İşfak ve haşyet bu ayette birlikte kullanılır: “Onlar ki Rabblerine saygıdan/haşyetten titrerler/müşfikun.” 23/57

“İşfak, korkuyla karışmış bir ihtimam gösterme halidir. Çünkü şefkat gösteren, şefkat gösterileni sever ve ona herhangi bir zararın ilişmesinden korkar.”/ Ragıb İsfahani

“İşfak; rikkat ve zayıflığı bilme ile birlikte olan korku demektir.”/ Fahreddin Razi. Bazıları da işfak; “korkunun semeresi, neticesi” demişler.

Hülasa, müşfik; haşyetle işfak derecesine yani haşyetin zirvesine varan kimseyi işaret eder.

21/49, 52/26-27 ayetlerine bakıldığında işfak; korkunun latif bir hali olarak ortaya çıkar. Korkan kimsenin, korkulan kimseden bir rahmet ümidi ile korkmasıdır. (5)

Elmalı’ya göre işfak; tül gibi rikkat ve incelik anlamında olup, korkunun en şiddetli derecesidir.

Kur’anda, genellikle mü’minlerin, Allah’a ve ahiret gününe inanmalarından dolayı, Allah’ın azamet ve celali karşısında titremeleri, ürpermeleri anlamında geçmektedir. “Rablerinin azabından korkarlar/müşfikun.” 70/27

“Ya!.. Fısıltınızdan önce sadakalar takdim etmekten korktunuz mu?/işfak. Mâdemki yapmadınız Allah da size tevbe lütfetti, artık namaza devam edin ve zekâtı verin ve Allah ve Resulüne itaat edin ki Allah Habîrdir her ne yaparsanız” 58/13

Burada ashabın çekindiği maddi sadakalar değil, sorumluluğu yerine getirememenin ağırlığıdır. Bu korkuya ayet “işfak” diyor. 33/72 de dağların, emanet karşısındaki tavırlarını anlatırken geçmekte. “Biz emaneti, göklere, yere ve dağlara teklif ettik de onlar bunu yüklenmekten çekindiler, (sorumluluğundan) korktular./eşfakne” 33/72

18/49 da, ahirette müşriklerin kitabların aldıklarındaki ürperti ve korkularını ifade eden sahnede geçiyor. “Kitap ortaya konmuştur: Suçluların, onda yazılı olanlardan korkmuş olduklarını görürsün/müşfikun. "Vay halimize! Derler, bu nasıl kitapmış! Küçük büyük hiçbir şey bırakmaksızın (yaptıklarımızın) hepsini sayıp dökmüş!" BöyIece yaptıklarını karşılarında bulmuşlardır. Senin Rabbin hiç kimseye zulmetmez.”18/49

4-Rahbet

Tedirginlik ve sakınma ile beraber hissedilen bir korkudur./isfahani. Kalbin istenilen / beğenilen bir şeye olan meyli anlamındaki “rağbetin” zıddıdır./firuzabadi. İşfak, korkunun uzun ve devamlı olmasını ifade ettiğinden nasara azizlerine “rahib” derlerdi./ruhbaniyet

El-askeri’ye göre “haşyetle” ortak olduğu bir tarafı vardır ki, ilmden dolayı derin bir ta’zimi ifade etmesidir.
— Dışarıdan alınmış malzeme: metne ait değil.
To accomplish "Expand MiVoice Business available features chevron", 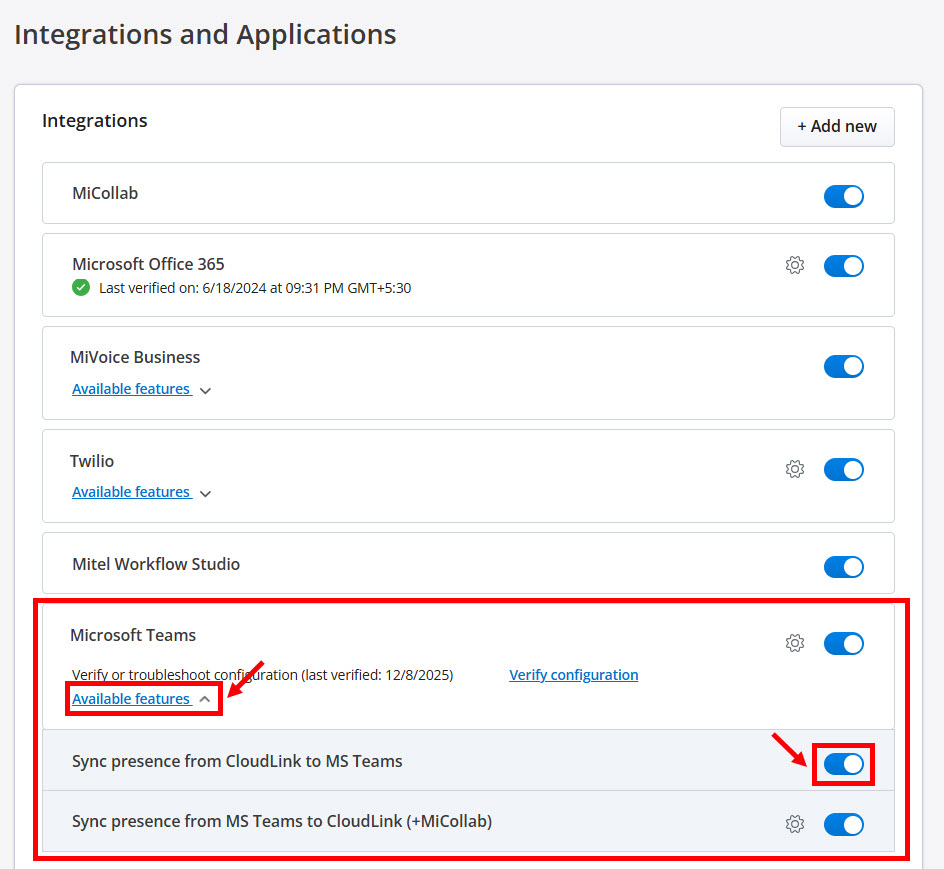I will tap(205, 391).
“Ey İsrailoğulları, size verdiğim nimetimi hatırlayın, bana verdiğiniz sözü tutun ki, ben de size verdiğim sözü tutayım ve sadece benden korkun!/fe’rhebun” 2/40 Va’din yerine getirilmesi konusunda endişe içinde olmak, “rahbet” ile ifade edilmekte..

 “Yanınızdakini (Tevrat'ı) tasdik edici olarak indirdiğim (Kur'ân)a iman edin, O'nu, inkar edenlerin ilki siz olmayın, benim âyetlerimi birkaç paraya değişmeyin. Ancak benden korkun./fet’tekun” 2/41

Vahyi inkar ve tebdil, akibeti azab olması yönüye “sakınılması” gereken bir amel..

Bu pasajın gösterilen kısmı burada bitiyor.